Following the release of iOS 15.0.1 on October 1, Apple has stopped signing iOS 15.0, the previously available version of iOS that saw a public release on September 20. With iOS 15.0 no longer being signed, it is not possible to downgrade to that version if you've already updated to iOS 15.0.1.
Apple last week stopped signing iOS 14.8 as well, which means iOS 15.0.1 is the only publicly available version of iOS at this time, and those who have upgraded to iOS 15 cannot downgrade to iOS 14.
Apple routinely stops signing older versions of software updates after new releases come out in order to encourage customers to keep their operating systems up to date.
iOS 15.0 marks a major version update introducing Focus Mode, Live Text, on-device Siri, iCloud+, Safari changes, and tons more, with details available in our iOS 15 roundup.

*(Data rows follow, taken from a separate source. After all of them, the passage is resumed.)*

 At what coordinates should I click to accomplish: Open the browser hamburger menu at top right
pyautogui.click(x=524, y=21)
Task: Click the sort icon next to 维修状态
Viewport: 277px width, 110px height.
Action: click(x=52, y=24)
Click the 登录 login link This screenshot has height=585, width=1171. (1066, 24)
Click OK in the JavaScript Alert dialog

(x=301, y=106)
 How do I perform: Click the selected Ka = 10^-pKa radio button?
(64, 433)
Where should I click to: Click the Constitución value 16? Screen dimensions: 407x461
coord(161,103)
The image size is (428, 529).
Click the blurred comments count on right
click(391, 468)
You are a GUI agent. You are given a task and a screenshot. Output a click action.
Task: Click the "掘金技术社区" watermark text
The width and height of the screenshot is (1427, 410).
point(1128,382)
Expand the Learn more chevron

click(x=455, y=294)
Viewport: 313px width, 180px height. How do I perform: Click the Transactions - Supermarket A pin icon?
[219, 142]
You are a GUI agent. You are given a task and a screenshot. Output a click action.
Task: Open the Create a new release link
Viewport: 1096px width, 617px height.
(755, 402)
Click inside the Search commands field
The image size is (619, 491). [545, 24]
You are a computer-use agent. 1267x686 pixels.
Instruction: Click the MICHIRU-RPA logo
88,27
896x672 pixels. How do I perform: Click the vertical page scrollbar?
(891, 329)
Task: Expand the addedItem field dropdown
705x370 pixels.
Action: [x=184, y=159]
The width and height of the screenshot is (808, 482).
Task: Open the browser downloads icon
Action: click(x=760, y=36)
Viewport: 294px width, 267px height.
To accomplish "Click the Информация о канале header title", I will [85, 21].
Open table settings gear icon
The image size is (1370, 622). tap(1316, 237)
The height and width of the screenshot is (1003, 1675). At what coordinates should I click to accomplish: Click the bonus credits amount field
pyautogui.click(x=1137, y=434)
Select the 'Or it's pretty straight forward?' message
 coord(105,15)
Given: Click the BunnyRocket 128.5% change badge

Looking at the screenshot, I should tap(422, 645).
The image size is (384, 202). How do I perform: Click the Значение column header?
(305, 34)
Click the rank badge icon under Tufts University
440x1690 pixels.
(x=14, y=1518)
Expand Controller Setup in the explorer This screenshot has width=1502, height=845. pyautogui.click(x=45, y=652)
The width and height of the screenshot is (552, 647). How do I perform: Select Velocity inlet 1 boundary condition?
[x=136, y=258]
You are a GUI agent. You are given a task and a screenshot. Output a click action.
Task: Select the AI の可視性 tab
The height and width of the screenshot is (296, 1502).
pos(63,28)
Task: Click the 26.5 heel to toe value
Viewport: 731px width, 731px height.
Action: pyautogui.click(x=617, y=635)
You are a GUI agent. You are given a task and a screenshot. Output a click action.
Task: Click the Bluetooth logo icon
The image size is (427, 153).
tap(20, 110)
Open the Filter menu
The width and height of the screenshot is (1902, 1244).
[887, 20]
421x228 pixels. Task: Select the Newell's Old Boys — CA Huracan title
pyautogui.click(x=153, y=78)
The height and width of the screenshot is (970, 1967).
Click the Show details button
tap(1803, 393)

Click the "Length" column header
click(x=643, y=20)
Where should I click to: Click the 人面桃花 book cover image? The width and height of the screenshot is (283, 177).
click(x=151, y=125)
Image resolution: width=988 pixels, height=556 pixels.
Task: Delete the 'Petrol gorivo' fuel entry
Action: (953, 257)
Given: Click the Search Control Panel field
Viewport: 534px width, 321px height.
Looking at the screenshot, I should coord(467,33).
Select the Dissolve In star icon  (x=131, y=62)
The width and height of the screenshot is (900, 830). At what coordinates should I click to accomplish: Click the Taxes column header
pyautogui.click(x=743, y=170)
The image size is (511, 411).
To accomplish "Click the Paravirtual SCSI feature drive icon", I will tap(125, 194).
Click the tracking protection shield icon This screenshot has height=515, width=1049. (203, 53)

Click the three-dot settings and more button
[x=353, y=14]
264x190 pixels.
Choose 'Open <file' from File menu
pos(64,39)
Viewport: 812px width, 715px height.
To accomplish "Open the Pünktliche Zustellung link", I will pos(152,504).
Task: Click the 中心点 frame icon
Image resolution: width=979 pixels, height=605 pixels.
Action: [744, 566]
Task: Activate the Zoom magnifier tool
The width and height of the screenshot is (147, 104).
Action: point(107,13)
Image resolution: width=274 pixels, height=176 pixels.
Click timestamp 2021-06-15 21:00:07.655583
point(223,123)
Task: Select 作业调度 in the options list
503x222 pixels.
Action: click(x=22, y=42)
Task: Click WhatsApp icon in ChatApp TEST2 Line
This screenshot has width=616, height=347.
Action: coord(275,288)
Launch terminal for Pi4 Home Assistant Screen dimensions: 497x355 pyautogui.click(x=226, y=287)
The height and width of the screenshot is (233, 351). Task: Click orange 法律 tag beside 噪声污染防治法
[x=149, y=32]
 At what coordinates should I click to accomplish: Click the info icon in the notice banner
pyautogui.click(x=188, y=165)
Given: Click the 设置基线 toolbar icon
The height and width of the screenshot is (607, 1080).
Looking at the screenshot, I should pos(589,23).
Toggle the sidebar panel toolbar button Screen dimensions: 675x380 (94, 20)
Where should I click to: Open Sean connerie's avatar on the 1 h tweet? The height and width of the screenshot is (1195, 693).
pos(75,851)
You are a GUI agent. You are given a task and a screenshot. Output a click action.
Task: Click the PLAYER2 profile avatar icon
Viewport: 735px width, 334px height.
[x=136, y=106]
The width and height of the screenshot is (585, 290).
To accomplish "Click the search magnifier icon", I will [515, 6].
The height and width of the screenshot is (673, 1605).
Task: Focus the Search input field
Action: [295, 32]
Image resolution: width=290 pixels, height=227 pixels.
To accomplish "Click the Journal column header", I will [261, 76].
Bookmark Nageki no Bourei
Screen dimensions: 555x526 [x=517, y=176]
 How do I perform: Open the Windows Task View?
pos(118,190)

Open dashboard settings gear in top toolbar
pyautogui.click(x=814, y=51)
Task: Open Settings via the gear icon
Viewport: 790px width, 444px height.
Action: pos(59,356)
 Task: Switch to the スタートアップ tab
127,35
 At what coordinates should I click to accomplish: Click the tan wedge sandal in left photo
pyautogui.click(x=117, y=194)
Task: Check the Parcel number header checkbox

iOS 15.0.1 introduced a fix for a bug that prevented an authenticated Apple Watch from being used to unlock an iPhone 13 model when wearing a face mask. It also addressed a bug that could cause the Settings app to incorrectly display a storage full alert and it fixed a bug with audio meditations for Fitness+ subscribers.
Top Rated Comments
On iOS 14.4.2 and below, you can only update to iOS 15 as the AlternateSU mechanism didn't exist yet (unless you use the delayed software updates feature meant for enterprise managed devices, which works in a very similar way only allowing upgrades and not downgrades: https://support.apple.com/guide/mdm/managing-software-updates-mdm02df57e2a/web)
This is disappointing because it means Apple's continuing support for iOS 14 will be half-arsed. They really should continue signing the last release of iOS 14 if they're still supporting it.